Worst Jokes Ever

Worst Jokes Ever

Calling Alabama's football team an astonishment would be the biggest understatement of the century, especially since they continuously catch balls from someone who isn't related to them.

So Americans strongly worship Donald Trump, eh? Well, let's put that claim to the test by throwing him into the general population of Rikers Island.

I may not be as "rich" as Donald Trump, but at least I am still allowed to go on holiday to Bali, Niagara Falls, Hong Kong, and the Pyramids of Giza. Orange Jesus can't travel to these places because these places cannot grant entry to felons.

...ah, who am I kidding? It's likely that Trump is going to prison, anyway.

"Dude, can you believe Republicans are opposed to homosexuality, women's rights, and immigration, yet they are silent when it comes to incest and child molestation?"

"Well, I'm not surprised. Republicans have to win the Alabama vote, or else."

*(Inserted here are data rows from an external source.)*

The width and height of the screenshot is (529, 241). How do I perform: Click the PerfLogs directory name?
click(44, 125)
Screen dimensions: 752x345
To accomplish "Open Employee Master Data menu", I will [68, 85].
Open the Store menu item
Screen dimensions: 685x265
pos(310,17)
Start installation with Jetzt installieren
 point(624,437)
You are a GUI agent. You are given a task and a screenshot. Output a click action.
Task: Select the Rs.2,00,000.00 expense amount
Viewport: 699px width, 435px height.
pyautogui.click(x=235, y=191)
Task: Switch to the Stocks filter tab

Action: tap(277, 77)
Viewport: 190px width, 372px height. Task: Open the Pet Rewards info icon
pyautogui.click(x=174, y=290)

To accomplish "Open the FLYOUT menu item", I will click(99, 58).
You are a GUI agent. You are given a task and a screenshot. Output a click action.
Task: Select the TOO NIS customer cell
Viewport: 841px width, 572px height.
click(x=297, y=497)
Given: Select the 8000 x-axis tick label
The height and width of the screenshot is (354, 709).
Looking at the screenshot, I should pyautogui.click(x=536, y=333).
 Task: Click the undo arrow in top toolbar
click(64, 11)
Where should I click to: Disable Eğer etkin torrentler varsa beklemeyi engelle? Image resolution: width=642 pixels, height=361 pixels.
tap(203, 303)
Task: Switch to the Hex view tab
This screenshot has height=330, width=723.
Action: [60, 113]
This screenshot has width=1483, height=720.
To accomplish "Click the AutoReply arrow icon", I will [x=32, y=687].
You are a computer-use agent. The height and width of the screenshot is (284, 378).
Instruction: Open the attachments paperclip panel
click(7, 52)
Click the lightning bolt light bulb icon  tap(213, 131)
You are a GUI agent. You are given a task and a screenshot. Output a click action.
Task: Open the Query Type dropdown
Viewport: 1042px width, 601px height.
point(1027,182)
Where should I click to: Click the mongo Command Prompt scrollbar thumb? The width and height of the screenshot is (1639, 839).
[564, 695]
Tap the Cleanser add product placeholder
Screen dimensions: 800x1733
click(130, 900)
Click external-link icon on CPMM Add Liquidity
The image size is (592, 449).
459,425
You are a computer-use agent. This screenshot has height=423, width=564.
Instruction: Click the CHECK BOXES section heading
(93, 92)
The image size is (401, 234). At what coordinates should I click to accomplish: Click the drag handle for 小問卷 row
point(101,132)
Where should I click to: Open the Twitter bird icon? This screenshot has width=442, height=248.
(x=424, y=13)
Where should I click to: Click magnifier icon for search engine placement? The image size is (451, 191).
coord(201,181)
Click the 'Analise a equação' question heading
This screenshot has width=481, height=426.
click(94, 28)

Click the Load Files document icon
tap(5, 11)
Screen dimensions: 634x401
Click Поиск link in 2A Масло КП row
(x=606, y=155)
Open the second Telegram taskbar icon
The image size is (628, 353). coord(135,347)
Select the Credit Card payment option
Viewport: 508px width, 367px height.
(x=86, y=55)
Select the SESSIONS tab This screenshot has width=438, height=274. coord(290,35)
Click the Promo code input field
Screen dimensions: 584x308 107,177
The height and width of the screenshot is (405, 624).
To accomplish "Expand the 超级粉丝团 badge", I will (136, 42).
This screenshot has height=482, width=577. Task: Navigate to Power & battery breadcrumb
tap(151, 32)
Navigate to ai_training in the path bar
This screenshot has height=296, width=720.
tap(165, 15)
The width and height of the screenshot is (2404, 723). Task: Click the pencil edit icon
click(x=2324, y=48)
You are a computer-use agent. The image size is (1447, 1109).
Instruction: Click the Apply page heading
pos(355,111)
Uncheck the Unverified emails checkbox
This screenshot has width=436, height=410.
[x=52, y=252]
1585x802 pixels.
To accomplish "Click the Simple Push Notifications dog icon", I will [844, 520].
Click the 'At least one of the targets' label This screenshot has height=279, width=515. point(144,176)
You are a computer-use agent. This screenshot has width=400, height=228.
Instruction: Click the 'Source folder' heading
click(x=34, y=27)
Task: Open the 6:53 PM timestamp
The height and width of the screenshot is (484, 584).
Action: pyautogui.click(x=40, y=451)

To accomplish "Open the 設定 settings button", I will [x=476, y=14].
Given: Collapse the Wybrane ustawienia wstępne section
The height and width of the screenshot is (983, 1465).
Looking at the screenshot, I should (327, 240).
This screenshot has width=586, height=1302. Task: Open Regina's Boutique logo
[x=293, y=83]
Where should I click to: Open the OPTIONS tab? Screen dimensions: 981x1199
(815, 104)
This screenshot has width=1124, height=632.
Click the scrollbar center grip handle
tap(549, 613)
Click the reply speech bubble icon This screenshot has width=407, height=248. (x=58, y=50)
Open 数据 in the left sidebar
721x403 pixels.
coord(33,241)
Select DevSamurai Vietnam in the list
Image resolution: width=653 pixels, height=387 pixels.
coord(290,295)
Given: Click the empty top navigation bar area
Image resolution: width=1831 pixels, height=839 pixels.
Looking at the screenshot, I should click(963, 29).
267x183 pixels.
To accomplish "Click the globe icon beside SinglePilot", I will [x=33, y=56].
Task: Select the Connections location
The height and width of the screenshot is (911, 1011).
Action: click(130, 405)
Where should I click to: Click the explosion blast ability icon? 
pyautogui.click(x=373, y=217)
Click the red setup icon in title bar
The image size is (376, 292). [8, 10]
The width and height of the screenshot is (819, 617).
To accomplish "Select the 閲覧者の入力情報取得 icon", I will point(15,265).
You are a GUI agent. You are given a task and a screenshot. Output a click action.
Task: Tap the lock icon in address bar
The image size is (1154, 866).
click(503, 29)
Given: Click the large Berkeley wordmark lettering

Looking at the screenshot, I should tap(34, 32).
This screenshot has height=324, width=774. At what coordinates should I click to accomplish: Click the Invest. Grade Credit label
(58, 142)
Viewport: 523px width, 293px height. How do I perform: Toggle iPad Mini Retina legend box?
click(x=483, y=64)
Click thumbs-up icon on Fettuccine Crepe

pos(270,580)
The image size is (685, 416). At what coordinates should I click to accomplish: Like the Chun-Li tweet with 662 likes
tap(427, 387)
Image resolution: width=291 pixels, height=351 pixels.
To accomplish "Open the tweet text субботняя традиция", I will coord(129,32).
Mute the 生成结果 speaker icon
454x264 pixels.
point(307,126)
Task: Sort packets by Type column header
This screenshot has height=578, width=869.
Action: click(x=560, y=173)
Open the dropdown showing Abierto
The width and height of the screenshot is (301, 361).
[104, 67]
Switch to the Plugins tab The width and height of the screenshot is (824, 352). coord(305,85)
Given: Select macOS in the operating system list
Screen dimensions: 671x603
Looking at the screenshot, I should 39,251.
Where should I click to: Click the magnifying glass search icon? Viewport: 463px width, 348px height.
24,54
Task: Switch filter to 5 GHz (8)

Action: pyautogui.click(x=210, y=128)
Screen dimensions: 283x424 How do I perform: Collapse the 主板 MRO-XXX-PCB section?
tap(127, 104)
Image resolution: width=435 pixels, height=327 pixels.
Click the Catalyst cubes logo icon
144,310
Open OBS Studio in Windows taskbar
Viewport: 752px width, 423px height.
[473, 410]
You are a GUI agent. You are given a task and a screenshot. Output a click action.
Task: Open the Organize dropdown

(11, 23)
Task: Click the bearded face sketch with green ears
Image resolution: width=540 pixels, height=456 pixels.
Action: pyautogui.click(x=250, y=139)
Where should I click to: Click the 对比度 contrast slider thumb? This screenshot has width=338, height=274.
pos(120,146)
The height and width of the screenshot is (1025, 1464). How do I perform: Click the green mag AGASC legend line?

What record did Obama proved during his presidency No matter how far a brotha gets in life he’ll still be in government housing

Why is Donald Trump so desperate to break into the White House?

Most landlords cannot lease their properties to him due to the fact that he is a felon.

Why are Republicans supporting giving felons the right to vote?

Because their own personal jeebus is a felon!

why are people from New York so bad at chess? < Because they quickly lose two towers (rooks)

this is not a joke but if your uncle tells you, "{ bend over, touch your toes, i'll show you were the monster goes." don't do it hehhehehehehe.

My mother-in-law would have been on one of the planes that crashed on 9/11. Had I known in advance, I would have bought her the ticket

Yo hairline is so long when u looked in a mirror u saw an entire endangered species

When I bring someone breakfast in bed, I want to hear a thank you. And no “What are you doing in my house?”